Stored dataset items
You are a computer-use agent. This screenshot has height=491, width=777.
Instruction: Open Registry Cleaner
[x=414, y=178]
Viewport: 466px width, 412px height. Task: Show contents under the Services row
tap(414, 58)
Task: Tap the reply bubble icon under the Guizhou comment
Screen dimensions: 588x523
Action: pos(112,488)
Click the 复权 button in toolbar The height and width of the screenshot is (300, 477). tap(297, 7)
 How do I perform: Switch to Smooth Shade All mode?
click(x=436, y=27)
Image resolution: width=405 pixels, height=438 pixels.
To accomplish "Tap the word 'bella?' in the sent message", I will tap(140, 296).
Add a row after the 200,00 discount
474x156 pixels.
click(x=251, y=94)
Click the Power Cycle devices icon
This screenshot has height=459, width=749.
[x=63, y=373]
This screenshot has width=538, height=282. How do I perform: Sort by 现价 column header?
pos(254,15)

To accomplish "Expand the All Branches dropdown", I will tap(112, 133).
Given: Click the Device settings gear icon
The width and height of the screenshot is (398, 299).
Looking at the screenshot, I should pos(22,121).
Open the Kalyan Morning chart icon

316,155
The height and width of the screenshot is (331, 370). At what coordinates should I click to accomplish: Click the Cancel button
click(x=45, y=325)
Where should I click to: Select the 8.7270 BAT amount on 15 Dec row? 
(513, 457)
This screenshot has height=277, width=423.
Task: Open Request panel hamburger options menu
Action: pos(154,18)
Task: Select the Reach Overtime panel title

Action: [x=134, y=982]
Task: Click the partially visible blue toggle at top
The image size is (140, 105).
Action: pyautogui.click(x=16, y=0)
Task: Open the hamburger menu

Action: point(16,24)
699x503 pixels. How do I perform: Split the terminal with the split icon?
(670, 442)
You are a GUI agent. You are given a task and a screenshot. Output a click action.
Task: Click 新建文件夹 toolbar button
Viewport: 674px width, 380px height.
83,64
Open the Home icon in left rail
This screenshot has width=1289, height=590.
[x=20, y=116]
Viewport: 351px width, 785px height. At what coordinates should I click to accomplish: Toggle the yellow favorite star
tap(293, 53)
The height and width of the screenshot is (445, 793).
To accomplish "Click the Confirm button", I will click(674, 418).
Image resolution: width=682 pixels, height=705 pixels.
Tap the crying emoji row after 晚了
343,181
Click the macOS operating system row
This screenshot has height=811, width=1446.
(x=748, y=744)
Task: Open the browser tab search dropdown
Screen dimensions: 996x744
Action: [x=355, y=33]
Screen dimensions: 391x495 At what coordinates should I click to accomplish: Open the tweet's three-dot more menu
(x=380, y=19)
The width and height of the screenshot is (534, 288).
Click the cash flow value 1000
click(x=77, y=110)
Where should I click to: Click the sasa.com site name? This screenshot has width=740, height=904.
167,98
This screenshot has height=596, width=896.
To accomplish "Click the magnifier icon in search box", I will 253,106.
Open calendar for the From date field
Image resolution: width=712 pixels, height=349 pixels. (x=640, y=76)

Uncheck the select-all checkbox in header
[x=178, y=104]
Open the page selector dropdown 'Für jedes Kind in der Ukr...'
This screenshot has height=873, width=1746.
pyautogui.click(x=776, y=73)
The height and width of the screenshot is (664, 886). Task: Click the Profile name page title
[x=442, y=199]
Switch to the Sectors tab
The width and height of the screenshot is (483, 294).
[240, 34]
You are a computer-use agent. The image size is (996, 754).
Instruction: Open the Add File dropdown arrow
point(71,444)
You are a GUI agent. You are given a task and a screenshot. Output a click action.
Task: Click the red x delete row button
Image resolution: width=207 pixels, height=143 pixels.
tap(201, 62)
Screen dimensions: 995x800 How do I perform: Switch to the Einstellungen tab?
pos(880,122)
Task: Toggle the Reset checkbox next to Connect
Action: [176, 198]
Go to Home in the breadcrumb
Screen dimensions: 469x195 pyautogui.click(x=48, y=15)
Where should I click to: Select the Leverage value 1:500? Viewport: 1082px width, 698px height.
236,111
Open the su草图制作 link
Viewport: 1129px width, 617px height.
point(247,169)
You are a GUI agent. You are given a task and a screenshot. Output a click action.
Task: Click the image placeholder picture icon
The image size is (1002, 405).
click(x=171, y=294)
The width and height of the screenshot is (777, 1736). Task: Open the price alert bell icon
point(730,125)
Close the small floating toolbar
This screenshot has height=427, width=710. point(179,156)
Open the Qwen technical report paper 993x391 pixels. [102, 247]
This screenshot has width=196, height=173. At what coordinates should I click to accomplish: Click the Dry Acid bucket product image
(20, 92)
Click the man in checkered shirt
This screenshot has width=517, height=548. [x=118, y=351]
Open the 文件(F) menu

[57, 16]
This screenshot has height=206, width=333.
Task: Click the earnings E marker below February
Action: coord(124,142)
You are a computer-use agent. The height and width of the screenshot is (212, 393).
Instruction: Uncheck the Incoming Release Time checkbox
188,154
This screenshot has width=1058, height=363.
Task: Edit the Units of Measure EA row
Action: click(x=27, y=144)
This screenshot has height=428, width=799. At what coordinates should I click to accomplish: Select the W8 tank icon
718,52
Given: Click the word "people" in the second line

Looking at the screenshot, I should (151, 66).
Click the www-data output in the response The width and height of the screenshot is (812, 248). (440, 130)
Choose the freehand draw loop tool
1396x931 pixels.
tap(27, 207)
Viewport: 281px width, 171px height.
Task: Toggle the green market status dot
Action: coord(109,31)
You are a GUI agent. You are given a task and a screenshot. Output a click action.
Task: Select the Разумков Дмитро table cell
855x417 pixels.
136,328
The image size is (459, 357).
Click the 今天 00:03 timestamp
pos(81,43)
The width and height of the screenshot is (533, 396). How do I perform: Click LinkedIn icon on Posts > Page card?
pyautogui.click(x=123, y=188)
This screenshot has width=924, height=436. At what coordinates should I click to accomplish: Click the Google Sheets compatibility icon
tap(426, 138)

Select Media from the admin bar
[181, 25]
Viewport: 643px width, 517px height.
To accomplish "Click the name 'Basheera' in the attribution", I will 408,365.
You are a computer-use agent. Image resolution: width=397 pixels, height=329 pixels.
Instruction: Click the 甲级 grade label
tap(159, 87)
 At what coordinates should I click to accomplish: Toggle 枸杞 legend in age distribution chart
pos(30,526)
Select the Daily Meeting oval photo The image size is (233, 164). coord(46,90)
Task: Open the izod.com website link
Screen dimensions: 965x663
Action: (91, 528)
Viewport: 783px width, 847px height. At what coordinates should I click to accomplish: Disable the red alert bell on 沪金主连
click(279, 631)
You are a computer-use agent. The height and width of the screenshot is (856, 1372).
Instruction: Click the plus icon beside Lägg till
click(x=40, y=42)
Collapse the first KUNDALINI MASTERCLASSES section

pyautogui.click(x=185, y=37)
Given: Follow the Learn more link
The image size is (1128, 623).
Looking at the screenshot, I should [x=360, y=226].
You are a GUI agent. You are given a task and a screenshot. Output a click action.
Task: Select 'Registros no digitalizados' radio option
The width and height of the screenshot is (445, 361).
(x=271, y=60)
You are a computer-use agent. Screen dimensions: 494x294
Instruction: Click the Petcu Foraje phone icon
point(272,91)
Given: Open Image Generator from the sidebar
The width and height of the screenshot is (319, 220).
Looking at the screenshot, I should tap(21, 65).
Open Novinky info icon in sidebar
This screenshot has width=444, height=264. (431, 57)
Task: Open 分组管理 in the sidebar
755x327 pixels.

§ **TASK PROMPT**
What is needed is each line from the records with the word "computer" in it.

§ **EXERCISE ANSWER**
You are a computer-use agent. This screenshot has height=491, width=777.
You are a computer-use agent. The image size is (996, 754).
You are a computer-use agent. The height and width of the screenshot is (212, 393).
You are a computer-use agent. Image resolution: width=397 pixels, height=329 pixels.
You are a computer-use agent. The height and width of the screenshot is (856, 1372).
You are a computer-use agent. Screen dimensions: 494x294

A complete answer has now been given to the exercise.